• [The data]
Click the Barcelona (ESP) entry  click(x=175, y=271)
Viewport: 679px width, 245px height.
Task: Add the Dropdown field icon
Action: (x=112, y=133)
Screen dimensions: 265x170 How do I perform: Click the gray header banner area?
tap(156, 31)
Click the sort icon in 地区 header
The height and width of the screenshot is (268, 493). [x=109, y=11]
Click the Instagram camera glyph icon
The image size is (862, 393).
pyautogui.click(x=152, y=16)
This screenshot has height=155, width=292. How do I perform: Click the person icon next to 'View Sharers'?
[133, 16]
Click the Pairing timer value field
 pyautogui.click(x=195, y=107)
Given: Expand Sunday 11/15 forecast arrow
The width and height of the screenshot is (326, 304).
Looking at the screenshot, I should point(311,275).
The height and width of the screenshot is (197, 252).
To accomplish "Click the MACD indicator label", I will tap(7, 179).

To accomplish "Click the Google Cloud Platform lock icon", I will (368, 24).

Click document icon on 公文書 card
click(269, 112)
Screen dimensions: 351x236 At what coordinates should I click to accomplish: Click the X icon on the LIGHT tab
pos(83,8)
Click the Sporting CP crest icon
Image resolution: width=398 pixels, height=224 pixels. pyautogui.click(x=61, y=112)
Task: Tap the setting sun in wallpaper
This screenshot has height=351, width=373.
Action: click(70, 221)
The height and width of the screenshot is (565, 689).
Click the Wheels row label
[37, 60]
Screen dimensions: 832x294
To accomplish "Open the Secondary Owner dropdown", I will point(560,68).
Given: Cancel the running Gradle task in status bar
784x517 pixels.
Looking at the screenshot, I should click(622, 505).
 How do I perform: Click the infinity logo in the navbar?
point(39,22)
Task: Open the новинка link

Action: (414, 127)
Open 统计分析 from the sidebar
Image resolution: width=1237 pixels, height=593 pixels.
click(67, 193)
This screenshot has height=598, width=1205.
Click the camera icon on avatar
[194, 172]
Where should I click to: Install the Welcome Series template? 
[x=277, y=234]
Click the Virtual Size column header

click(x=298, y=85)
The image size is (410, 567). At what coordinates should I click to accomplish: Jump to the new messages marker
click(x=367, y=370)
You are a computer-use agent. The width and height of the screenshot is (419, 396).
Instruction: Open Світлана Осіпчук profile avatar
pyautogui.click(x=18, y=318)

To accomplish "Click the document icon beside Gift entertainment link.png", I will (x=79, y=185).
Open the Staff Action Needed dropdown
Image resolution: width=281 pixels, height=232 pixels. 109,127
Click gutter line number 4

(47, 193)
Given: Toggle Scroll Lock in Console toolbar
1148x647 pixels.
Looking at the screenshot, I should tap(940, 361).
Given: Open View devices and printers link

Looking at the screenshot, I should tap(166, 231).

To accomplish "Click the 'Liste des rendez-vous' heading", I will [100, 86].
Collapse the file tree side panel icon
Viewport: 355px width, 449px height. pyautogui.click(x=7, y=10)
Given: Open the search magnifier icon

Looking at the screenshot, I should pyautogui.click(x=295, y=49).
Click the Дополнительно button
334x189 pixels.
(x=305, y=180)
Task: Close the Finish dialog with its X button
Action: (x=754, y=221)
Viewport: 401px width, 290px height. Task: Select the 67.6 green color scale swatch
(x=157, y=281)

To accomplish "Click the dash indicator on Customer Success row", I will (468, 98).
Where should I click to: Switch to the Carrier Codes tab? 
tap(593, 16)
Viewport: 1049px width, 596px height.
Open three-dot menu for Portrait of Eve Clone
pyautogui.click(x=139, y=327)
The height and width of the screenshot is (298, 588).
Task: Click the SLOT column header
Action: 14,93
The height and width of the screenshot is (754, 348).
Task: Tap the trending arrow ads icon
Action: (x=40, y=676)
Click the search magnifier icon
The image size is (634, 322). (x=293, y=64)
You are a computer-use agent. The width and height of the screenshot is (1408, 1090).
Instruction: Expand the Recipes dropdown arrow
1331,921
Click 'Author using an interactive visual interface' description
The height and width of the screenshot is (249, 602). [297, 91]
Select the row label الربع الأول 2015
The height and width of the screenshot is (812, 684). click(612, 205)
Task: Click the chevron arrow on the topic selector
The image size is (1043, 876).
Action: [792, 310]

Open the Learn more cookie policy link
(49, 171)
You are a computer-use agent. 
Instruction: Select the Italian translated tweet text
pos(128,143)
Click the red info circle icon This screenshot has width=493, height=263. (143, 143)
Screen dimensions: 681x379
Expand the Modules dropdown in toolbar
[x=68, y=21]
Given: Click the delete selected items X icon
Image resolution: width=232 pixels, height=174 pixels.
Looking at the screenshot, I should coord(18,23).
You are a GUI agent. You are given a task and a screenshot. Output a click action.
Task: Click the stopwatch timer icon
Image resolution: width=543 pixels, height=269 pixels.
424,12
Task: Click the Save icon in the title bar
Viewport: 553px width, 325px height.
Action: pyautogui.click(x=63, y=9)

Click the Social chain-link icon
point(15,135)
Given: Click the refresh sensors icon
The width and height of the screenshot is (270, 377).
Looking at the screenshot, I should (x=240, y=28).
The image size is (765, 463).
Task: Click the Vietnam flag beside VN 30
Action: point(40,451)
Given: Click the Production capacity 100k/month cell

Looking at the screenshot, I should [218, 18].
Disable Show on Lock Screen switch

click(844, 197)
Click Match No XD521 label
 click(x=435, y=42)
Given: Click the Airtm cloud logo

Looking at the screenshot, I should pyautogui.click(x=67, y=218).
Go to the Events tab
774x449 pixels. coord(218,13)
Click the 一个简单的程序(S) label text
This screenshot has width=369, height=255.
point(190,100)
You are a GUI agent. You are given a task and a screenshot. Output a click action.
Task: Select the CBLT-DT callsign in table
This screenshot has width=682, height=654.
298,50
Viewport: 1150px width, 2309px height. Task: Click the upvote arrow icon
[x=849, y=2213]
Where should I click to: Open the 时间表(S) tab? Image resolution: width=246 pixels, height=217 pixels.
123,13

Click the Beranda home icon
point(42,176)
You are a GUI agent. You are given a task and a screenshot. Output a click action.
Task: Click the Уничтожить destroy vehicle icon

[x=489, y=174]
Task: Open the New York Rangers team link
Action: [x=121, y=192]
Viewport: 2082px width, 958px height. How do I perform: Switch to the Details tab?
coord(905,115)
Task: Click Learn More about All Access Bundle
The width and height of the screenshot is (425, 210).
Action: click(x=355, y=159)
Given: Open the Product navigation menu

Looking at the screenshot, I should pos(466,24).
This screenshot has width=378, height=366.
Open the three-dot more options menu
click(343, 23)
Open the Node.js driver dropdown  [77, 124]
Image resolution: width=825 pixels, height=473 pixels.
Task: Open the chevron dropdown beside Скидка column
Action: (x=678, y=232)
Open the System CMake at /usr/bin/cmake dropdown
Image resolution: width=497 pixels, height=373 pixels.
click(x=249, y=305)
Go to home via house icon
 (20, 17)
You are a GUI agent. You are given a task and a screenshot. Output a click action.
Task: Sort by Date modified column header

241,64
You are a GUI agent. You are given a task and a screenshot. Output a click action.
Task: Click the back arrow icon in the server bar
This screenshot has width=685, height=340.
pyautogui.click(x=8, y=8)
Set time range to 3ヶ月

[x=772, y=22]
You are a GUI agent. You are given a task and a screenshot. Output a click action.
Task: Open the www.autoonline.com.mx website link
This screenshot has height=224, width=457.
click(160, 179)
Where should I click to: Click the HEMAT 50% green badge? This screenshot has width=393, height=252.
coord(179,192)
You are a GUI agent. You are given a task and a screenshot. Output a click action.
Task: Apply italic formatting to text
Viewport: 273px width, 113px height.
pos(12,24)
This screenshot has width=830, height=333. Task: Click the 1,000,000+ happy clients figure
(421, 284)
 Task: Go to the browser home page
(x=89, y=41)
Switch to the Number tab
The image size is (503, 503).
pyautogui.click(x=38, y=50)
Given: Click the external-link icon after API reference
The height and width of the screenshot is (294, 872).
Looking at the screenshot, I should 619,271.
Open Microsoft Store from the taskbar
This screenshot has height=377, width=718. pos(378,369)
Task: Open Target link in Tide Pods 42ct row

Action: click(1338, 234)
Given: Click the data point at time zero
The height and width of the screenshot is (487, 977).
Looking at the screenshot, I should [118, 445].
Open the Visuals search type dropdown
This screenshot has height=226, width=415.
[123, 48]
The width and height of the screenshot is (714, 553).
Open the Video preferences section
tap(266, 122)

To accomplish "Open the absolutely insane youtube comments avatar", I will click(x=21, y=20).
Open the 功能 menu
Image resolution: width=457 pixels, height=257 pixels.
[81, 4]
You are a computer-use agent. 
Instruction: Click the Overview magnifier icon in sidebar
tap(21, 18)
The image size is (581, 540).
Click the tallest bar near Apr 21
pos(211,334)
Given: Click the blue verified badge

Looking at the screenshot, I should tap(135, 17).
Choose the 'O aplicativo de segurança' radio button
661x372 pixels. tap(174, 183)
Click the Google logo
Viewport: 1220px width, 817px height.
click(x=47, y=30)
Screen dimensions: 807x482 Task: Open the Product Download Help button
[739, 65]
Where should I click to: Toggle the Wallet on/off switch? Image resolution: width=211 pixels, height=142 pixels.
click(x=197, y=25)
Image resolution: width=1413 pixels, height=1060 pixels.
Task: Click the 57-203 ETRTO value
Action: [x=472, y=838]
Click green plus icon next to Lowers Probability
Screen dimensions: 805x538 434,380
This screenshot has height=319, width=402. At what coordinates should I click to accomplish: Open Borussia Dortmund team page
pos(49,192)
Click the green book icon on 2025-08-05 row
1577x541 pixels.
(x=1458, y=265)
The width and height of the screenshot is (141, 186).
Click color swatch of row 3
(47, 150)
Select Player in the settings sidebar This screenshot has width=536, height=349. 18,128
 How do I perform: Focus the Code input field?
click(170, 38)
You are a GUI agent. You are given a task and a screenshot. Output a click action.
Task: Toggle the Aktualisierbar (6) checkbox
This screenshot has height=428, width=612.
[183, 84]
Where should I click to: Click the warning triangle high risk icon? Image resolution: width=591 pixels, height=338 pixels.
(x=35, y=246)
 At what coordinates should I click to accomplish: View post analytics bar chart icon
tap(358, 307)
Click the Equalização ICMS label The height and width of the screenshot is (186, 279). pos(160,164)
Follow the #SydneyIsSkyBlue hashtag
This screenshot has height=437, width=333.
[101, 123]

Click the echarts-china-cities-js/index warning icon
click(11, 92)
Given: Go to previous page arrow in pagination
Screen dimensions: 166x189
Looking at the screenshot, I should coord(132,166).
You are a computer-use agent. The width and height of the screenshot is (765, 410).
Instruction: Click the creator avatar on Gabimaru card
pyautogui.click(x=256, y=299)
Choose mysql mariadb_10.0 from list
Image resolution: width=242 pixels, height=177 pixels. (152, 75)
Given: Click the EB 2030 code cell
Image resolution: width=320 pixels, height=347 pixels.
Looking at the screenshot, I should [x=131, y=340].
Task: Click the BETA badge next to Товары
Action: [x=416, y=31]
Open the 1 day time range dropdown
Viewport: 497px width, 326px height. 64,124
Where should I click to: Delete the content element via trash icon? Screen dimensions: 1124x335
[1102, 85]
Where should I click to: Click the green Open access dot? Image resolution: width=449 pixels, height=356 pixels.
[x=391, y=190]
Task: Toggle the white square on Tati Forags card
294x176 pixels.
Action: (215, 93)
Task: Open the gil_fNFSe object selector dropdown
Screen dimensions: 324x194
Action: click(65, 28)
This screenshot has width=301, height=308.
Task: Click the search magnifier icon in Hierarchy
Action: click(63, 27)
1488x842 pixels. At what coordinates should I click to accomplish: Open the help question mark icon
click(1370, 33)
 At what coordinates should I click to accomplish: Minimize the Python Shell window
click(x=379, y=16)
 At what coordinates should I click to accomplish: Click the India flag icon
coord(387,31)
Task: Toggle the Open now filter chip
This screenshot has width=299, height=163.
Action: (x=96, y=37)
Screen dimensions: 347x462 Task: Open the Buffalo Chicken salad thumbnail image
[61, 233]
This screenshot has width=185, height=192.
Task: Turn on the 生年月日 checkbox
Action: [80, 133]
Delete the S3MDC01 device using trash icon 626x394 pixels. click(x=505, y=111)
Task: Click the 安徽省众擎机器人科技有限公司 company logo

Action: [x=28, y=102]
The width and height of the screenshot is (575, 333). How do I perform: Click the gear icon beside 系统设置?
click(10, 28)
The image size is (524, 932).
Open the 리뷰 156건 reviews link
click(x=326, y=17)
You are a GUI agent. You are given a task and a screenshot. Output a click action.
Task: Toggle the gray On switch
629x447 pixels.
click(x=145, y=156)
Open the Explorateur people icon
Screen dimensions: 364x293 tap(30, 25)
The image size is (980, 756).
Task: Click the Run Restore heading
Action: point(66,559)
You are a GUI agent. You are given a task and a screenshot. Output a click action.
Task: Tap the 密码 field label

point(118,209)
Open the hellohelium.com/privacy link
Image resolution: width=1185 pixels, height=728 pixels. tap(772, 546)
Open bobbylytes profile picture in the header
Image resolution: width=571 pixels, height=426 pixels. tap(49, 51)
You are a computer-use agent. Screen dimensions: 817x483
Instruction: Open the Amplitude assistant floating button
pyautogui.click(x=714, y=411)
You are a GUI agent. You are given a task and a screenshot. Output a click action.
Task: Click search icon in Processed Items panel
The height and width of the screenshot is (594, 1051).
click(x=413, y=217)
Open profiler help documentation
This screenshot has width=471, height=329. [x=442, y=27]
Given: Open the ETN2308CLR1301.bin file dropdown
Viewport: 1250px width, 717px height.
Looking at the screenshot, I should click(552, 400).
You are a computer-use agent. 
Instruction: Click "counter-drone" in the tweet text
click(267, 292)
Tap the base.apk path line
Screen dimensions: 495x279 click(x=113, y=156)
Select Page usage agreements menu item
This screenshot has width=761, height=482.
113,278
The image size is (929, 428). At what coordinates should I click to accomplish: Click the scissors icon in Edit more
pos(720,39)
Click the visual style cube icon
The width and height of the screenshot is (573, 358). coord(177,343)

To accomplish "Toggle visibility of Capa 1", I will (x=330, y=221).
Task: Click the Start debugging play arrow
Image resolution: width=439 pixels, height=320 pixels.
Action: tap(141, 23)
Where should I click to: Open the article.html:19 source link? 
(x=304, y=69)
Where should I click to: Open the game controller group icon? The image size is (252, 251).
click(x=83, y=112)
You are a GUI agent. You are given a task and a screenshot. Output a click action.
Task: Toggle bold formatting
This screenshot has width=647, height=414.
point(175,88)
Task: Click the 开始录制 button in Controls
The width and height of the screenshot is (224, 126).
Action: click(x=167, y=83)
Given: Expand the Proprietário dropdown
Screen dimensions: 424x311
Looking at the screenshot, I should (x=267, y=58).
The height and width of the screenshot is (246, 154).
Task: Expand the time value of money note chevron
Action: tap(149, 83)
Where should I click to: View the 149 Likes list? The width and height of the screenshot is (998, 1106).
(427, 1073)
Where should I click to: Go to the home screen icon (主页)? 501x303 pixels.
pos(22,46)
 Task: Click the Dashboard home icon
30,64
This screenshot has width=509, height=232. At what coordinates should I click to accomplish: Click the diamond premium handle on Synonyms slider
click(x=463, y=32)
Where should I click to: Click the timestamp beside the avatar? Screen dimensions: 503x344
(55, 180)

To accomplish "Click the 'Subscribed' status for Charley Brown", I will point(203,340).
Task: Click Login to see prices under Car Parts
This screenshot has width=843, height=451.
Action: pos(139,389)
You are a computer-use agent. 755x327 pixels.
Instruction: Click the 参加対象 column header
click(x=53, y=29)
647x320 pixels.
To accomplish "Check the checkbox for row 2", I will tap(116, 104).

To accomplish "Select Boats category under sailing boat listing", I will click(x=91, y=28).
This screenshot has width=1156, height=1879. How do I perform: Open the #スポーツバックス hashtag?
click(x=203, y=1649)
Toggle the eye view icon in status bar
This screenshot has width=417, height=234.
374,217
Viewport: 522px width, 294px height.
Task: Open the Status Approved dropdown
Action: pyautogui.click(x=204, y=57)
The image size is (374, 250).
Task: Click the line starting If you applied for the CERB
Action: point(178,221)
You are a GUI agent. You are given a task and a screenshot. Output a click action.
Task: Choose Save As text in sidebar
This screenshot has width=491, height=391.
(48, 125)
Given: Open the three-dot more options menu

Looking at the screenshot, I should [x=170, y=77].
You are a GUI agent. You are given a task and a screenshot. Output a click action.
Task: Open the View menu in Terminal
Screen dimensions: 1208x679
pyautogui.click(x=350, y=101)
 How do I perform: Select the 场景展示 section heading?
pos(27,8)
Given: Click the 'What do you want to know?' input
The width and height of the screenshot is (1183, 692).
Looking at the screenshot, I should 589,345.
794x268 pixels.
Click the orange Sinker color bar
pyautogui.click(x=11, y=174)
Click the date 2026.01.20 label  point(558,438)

• [About this exercise] All lines above that contain "Save" are required in the answer.

• [Exercise output]
Task: Click the Save icon in the title bar
Task: Choose Save As text in sidebar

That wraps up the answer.